Das Gericht erkannte dabei, dass der Kläger durch die eigenständige Buchung der Reise als Geschäftsführer ohne Auftrag für die Beklagte ein für sie günstiges Geschäft besorgt hat, so dass die Beklagte hieraus einen Anspruch auf Ausgleich der Fahrtkosten aus §§ 683, 677, 670 BGB hat. Die Organisierung und Finanzierung der Rückreise per Bahn entsprach dem mutmaßlichen Willen der Beklagten und lag in ihrem Interesse. Denn letztlich hat die Beklagte durch diese Geschäftsbesorgung des Klägers erhebliche Kosten an Unterkunftsleistungen und Betreuungsleistungen des Klägers nebst Familie für 6 Tage eingespart, die die Kosten für die Bahnfahrt offensichtlich um ein Mehrfaches überstiegen hätten.

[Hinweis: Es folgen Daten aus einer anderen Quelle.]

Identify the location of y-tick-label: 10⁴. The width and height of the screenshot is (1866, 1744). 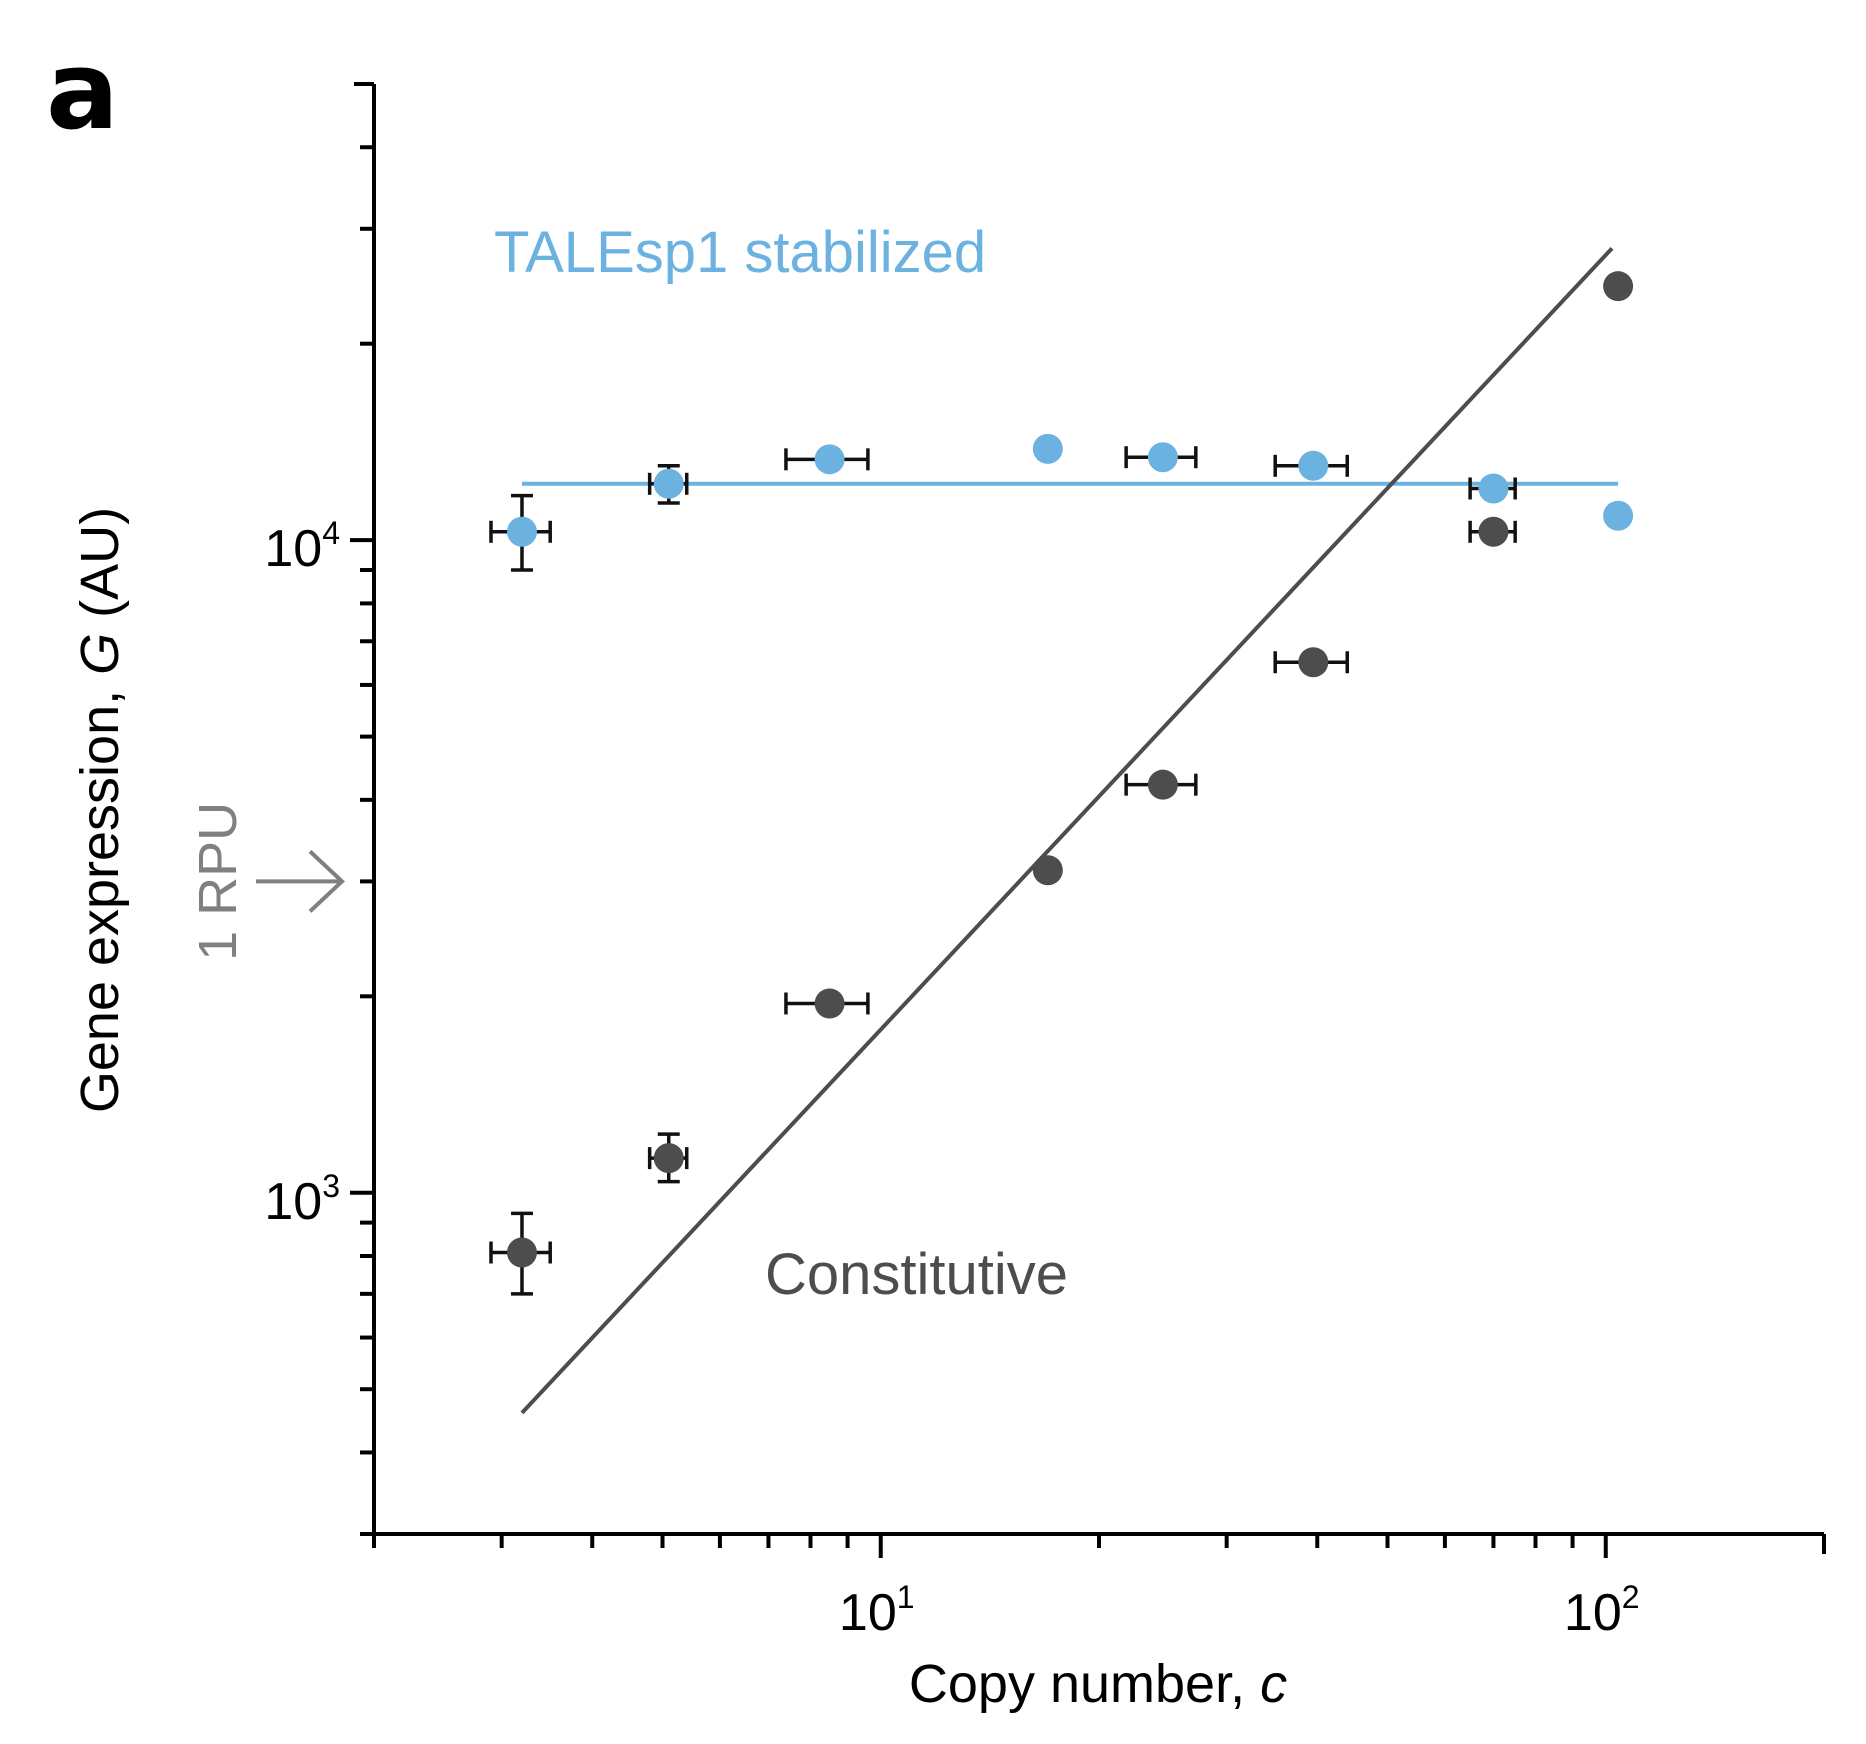
(302, 546).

Das Gericht erkannte darüber hinaus, dass sich die Beklagte nicht mit Erfolg darauf berufen könne, dass nach Art. 5 Abs.3 der VO außergewöhnliche Umstände vorgelegen hätten, die zur Annulierung des Rückfluges geführt hätten, und sie alle ihr zumutbaren Maßnahmen ergriffen hätte, um diese außergewöhnlichen Umstände zu vermeiden.

Die zunächst gegen das Urteil eingelegte Berufung wurde nach einem richterlichen Hinweis, dass die Ansicht des erstinstanzlichen Urteils geteilt würde, zurückgenommen.